Leben und Arbeiten in China
Ungelernte Arbeitskräfte drängen in China in die Großstädte auf der Suche nach Jobs. So kommt es, dass es zwar jede Menge Arbeitskräfte gibt, aber Fachleute fehlen. Oft fehlt es sogar schon an der Schulbildung. DAs Fachpersonal muss also aus dem Ausland kommen - kein leichtes Unterfangen, wie es scheint.
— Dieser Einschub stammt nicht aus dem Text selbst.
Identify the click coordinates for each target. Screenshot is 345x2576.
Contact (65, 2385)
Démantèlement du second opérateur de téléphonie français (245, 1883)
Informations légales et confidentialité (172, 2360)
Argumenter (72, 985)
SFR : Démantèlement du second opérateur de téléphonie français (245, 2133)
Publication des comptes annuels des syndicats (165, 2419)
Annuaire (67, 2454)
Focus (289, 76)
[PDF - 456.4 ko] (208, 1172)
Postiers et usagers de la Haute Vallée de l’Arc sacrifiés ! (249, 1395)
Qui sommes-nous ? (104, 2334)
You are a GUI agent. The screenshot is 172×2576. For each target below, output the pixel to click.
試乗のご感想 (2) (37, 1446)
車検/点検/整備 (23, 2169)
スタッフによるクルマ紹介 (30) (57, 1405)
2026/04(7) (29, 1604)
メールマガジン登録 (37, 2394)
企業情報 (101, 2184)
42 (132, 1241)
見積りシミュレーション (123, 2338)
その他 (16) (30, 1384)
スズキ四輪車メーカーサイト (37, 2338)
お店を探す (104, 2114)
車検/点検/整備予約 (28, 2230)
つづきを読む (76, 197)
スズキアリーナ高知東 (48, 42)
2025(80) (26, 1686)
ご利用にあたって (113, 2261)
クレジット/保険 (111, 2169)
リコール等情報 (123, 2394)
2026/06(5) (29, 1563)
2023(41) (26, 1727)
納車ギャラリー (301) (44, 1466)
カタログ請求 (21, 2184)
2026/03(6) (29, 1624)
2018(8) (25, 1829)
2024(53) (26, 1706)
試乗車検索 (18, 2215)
Denn so manch einer möchte auf keinen Fall nach China, weil er mit der Lebensweise und der Situation in den Städten nicht klar kommt. Zudem gibt es viele Hürden zu nehmen, es der neue Start in China erfolgen kann. Zuerst einmal werden eine Arbeitserlaubnis und ein Visum benötigt - und viel Geduld und Nerven bei der Abwicklung der Angelegenheiten auf der Botschaft. Nicht vergessen werden darf die Jobsuche. Wer nicht direkt von seinem Unternehmen entsandt wird, muss sich selbst um eine Anstellung kümmern.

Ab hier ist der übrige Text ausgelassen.